EXERCISE DETAILS: Please reproduce only the entries from the line containing "Select 取消群组(U) in context menu" through the line containing "(x=21, y=28)", both lines included, swapping every "icon" for "symbol" and leaving all else unchanged.

SUPPLIED RECORDS:
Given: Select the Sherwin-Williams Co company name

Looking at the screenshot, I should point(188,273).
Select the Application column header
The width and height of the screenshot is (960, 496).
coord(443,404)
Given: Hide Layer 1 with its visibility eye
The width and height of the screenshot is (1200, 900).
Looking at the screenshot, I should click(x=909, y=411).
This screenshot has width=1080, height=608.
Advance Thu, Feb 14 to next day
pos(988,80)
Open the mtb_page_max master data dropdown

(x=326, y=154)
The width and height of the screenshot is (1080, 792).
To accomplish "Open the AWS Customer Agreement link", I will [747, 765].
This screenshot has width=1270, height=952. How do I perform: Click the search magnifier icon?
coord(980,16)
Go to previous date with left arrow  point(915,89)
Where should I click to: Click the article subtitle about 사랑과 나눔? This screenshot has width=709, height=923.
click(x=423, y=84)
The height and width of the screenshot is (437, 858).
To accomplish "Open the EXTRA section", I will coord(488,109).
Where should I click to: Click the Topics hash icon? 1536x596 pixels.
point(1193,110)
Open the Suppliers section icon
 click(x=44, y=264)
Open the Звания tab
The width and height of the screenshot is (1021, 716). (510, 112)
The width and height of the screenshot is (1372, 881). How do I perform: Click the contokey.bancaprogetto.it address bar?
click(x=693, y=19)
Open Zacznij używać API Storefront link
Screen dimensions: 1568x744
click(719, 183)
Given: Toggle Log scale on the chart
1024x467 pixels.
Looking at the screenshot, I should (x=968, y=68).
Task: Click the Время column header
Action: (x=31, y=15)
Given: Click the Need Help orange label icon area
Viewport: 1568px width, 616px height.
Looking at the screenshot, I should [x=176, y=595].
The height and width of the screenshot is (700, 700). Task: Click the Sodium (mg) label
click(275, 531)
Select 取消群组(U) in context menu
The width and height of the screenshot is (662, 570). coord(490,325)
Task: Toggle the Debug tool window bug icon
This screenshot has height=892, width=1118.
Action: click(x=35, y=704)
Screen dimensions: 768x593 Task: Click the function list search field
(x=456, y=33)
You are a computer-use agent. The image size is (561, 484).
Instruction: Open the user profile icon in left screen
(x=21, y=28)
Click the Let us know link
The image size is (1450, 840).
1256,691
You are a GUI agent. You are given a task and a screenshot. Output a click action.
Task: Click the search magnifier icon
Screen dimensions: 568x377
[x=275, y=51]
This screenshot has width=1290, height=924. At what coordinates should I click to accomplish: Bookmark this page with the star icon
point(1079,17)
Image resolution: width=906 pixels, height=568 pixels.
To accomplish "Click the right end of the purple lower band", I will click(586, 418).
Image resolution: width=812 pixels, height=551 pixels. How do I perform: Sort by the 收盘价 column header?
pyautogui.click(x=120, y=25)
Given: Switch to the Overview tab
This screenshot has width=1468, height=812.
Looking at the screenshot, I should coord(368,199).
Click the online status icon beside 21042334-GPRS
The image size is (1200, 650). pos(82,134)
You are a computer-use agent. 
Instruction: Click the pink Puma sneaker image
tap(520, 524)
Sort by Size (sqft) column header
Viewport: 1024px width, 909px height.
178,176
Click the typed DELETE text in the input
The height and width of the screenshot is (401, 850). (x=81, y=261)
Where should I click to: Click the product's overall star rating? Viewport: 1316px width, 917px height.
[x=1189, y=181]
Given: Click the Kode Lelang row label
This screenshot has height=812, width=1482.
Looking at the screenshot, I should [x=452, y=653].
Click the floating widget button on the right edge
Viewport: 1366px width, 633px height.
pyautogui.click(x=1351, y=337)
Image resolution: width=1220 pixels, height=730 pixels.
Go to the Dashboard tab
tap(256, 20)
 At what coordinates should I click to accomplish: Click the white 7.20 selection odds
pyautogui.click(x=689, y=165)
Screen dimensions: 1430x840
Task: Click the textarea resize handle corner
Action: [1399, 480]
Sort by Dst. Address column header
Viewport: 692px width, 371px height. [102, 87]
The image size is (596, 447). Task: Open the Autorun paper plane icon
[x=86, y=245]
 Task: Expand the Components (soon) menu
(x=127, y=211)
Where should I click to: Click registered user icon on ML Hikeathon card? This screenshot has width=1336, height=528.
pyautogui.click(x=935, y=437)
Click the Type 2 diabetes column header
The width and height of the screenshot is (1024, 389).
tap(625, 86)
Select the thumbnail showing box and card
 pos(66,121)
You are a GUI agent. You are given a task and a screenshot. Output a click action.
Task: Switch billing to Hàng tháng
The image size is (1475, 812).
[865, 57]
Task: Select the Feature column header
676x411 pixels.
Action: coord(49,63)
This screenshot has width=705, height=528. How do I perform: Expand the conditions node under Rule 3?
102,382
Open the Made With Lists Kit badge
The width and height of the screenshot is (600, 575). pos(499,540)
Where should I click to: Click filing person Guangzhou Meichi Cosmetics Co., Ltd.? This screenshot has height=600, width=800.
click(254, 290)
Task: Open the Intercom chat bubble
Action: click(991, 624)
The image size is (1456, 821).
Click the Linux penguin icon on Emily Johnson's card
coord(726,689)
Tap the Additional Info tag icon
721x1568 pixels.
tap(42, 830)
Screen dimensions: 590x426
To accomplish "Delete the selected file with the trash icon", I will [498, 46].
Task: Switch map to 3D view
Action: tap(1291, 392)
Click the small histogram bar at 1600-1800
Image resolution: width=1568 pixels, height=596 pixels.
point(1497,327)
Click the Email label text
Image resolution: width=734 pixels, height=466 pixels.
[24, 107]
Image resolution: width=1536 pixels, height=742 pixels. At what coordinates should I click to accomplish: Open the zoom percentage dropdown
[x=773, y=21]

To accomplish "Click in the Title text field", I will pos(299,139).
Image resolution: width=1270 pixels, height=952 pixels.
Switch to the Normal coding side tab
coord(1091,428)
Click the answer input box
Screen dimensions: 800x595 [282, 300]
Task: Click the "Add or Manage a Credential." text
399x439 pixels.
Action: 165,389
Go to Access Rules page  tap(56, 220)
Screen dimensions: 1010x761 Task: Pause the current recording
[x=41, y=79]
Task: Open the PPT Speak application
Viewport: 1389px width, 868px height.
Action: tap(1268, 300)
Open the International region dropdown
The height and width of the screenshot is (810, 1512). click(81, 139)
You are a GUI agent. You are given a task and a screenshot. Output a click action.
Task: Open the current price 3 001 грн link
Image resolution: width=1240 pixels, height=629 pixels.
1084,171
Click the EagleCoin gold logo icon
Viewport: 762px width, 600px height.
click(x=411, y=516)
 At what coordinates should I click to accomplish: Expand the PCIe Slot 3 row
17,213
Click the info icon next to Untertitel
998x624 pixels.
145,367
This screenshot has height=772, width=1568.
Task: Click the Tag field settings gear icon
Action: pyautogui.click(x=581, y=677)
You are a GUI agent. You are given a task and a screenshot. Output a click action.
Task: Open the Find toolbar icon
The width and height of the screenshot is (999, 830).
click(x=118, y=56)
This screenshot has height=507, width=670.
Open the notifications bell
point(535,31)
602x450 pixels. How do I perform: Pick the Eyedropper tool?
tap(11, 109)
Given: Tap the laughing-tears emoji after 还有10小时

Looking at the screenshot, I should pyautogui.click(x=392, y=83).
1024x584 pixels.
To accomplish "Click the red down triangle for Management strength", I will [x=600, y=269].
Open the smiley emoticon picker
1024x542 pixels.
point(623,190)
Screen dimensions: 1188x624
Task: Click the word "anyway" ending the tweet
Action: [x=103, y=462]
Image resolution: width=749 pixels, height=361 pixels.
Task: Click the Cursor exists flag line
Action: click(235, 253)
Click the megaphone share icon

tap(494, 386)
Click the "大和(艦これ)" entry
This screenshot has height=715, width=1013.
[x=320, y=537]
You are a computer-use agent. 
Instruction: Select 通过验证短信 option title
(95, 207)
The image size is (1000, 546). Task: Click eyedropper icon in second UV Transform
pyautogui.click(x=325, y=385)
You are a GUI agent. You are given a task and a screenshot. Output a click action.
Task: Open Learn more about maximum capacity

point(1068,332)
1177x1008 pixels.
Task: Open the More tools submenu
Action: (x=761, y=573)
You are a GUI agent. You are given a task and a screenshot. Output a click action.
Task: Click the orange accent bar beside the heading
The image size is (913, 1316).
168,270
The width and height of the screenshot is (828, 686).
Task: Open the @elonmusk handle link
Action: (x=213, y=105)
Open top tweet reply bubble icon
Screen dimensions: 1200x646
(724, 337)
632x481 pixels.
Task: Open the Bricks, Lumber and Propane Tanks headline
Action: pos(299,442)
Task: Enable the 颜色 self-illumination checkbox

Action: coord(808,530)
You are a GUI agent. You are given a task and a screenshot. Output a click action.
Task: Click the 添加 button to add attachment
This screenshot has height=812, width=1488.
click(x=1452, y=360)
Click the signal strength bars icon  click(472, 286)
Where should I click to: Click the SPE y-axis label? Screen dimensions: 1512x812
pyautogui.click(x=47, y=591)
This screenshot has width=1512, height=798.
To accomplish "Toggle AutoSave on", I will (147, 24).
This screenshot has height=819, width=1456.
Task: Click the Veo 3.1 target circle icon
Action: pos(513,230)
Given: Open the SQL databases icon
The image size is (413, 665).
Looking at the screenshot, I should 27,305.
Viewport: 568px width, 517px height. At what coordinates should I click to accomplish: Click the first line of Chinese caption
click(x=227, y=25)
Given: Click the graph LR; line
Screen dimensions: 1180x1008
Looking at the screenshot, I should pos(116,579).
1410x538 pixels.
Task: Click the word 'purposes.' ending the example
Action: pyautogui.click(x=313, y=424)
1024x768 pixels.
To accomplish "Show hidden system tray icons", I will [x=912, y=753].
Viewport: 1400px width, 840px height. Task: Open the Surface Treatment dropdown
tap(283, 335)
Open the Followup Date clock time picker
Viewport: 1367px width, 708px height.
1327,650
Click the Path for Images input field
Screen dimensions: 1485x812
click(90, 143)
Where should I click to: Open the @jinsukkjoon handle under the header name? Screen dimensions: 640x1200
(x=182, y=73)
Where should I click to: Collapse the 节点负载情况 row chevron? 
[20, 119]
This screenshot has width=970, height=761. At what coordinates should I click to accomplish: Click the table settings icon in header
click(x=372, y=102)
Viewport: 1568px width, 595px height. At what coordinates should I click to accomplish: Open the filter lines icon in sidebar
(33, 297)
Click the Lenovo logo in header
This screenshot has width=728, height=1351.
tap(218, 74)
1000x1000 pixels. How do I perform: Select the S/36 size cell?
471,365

SOLUTION FOR THIS EXERCISE:
Select 取消群组(U) in context menu
The width and height of the screenshot is (662, 570). coord(490,325)
Task: Toggle the Debug tool window bug symbol
This screenshot has height=892, width=1118.
Action: click(x=35, y=704)
Screen dimensions: 768x593 Task: Click the function list search field
(x=456, y=33)
You are a computer-use agent. The image size is (561, 484).
Instruction: Open the user profile symbol in left screen
(x=21, y=28)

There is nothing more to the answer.